About 14 years ago, back when I first started doing figure compositions out of my head, I had the idea of doing a hair cut painting. I worked on the idea for a long time: did a nice wash study and two or three versions in oil about 16" x 18". Sold the last of them a few years ago. A few years later I went back to the subject and did a large version, 32" x 36" or thereabouts, and called it "Metamorphosis" - that one I still have. Apparently not a whole lot of people want a 32" x 36" painting in the house of someone having their hair cut.
"Metamorphosis" is on very heavy linen and when I did it I was still painting quite thinly. Tom keeps telling me I could fix it up easily now that I paint with so much more authority and paint. A few months ago I took off the varnish and tried to fix it up. Um...impossible. The situation is similar to the problem with the French Fry Eaters: the gap between the artist I was then and the artist I am now is just too big. To make it what I want it to be I would have to take it completely apart and put it back together again, like a car engine. Forget it; it would be easier to just do a new one. I wiped out, put the varnish back on and pushed the whole project to the back of my mind.

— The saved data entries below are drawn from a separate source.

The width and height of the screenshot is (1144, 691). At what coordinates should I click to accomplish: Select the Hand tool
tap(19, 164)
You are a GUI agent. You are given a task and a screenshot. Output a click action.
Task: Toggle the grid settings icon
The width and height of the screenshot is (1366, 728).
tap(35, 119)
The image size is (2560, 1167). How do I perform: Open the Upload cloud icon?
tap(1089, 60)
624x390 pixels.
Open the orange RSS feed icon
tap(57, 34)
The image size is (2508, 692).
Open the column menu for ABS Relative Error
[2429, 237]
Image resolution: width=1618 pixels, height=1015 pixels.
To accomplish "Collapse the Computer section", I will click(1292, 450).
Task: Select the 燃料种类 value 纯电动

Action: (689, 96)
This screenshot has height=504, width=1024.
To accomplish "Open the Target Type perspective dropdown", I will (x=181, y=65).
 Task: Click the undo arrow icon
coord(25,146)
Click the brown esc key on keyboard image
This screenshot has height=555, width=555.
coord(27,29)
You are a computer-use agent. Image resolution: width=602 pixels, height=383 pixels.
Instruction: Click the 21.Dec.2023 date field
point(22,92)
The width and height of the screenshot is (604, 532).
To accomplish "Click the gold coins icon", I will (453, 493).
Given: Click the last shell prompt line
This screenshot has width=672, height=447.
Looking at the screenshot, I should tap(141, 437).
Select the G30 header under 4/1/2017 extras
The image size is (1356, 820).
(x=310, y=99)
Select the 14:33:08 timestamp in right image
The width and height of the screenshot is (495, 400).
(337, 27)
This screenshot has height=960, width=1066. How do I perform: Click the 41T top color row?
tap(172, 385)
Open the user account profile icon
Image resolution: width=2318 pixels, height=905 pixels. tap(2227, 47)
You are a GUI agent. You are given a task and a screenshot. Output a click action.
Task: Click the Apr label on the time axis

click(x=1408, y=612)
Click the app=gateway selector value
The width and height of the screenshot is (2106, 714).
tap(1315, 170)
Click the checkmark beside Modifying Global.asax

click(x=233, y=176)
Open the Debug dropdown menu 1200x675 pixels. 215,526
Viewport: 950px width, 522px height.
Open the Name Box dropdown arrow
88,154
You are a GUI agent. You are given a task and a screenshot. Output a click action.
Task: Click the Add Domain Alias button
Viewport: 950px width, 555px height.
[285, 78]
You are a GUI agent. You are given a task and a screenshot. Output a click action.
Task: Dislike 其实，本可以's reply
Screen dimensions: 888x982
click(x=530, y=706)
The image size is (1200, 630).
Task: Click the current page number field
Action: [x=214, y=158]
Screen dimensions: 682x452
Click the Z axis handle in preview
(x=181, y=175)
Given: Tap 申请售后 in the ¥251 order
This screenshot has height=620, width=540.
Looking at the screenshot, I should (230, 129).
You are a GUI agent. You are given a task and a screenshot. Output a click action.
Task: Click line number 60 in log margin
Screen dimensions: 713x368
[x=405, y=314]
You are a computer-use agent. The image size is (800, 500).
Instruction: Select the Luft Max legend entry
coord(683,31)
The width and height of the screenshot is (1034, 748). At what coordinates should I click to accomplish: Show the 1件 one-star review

Then, yesterday, I got a hair cut. The woman who has been cutting my hair for the past fourteen years moved away recently; I've been forced to find someone new. When I arrived at the salon to meet my new hairdresser you could have knocked me over with a feather - Hell, you could have knocked me over with half a feather: she was the spitting image of the hairdresser in "Metamorphosis" whom I had made up out of my head- with the exception that she looked about fourteen years older. Same features, limbs and figure, even had her hair in the same style and was wearing almost the same outfit though the color was different. "Hi" I said, stunned, "I feel like we've met before". As she cut my hair I drank in everything about her: the way she danced around my head as though conjuring a shape out of clay; the way she held herself as loftily as a statue; her strong arms and delicate, accurate, hands. I watched in the mirror as, under her hands, my old silhouette melted away and the new me emerged.
When I got home I got out my sketch book and made a few scribbles from memory: I have some new ideas for the composition and I definitely need to change the colors.